Tal vez por eso se ha vuelto tan popular la búsqueda de la “mejor versión” de uno mismo. Una forma brillante de nunca llegar. Una promesa de plenitud que se corre cada vez que creemos alcanzarla. Un molde que repite con otro lenguaje el viejo anhelo de vida eterna que tantas religiones ofrecieron. Ya no se trata de vivir, sino de hacerlo de forma inspiradora, visible, rentable. Como si el sentido viniera después, la recompensa, la emoción, el regalo. No es que el esfuerzo a largo plazo no importe, sino que olvidamos que lo más valioso está en el mientras tanto. En la vida que sucede en medio del intento.

 Porque lo cotidiano no necesita filtros ni exige performance. No está diseñado para gustar. Su fuerza está en que no pide nada, en que se resiste a ser excepcional. Está disponible incluso cuando no lo miramos, como una posibilidad. Una estructura que se sostiene cuando todo lo demás se puede caer.

Entonces nombrar importa porque de esa manera damos forma al mundo. Las palabras no flotan sueltas, no son adornos. Le dan espesor a lo cotidiano, le dan un sitio. Solo se nos da un mundo porque estamos juntos. Porque nuestras palabras están enlazadas con las palabras de los otros: quedamos en tu pastelería favorita, conversamos sentados en el sofá de mi casa, nos movemos en bicicleta, compartimos la mesa. Esas cosas mínimas sostienen la vida porque persisten, están ahí, nos devuelven a un lugar desde donde podemos mirar el mundo con continuidad y con honestidad.

Esa misma intuición atraviesa el pensamiento de Stanley Cavell, el filósofo estadounidense que escribió sobre el cine, el lenguaje, el escepticismo y, principalmente, sobre lo que significa habitar el mundo con otros.
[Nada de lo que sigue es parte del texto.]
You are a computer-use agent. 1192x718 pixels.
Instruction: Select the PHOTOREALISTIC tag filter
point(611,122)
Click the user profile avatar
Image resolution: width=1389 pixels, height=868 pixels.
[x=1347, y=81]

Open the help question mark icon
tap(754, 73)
Para Cavell, lo cotidiano no es la escenografía de la vida, es el escenario mismo. Un territorio sin espectacularidad donde algo se juega todos los días, aunque nadie lo aplauda. Ahí, en lo que no llama la atención, se pone a prueba nuestra capacidad de reconocer. Reconocer al otro, sí, pero también a uno mismo.

¿Y qué es lo que está en juego en lo cotidiano? Nuestras decisiones. Pero antes de decidir están nuestros pensamientos. Por eso, cuando se dice que para conocer a alguien basta ver cómo trata al mesero, no es por saber qué piensa de los meseros en particular. Esa escena cotidiana revela qué idea se ha formado sobre el respeto, el cuidado, la amabilidad y la atención al otro. Y esa idea está atravesada por la crianza, pero también por las intuiciones morales, las conversaciones diarias y los intereses en los que depositamos nuestra atención para que “respeto”, “cuidado” o “amabilidad” signifiquen algo, algo que se comparte. Algo que sostiene la cotidianidad como un andamio.

Cavell afirma que “la existencia del mundo, y la de otros en él, no es un asunto a conocer, sino a reconocer”. No se trata de planear grandes hazañas para descubrir un nuevo continente, sino de vivir consciente de los criterios que nos orientan. Un criterio actúa como una guía silenciosa de cómo hablamos, cómo escuchamos, cómo respondemos. Se aprende sin recurrir a la memoria, porque no es una regla, es un acuerdo tácito, una fibra sensible, una manera de estar en el mundo. Es una elección que ocurre sin que seamos del todo conscientes, lo que nos permite poner en palabras aquello que realmente nos importa.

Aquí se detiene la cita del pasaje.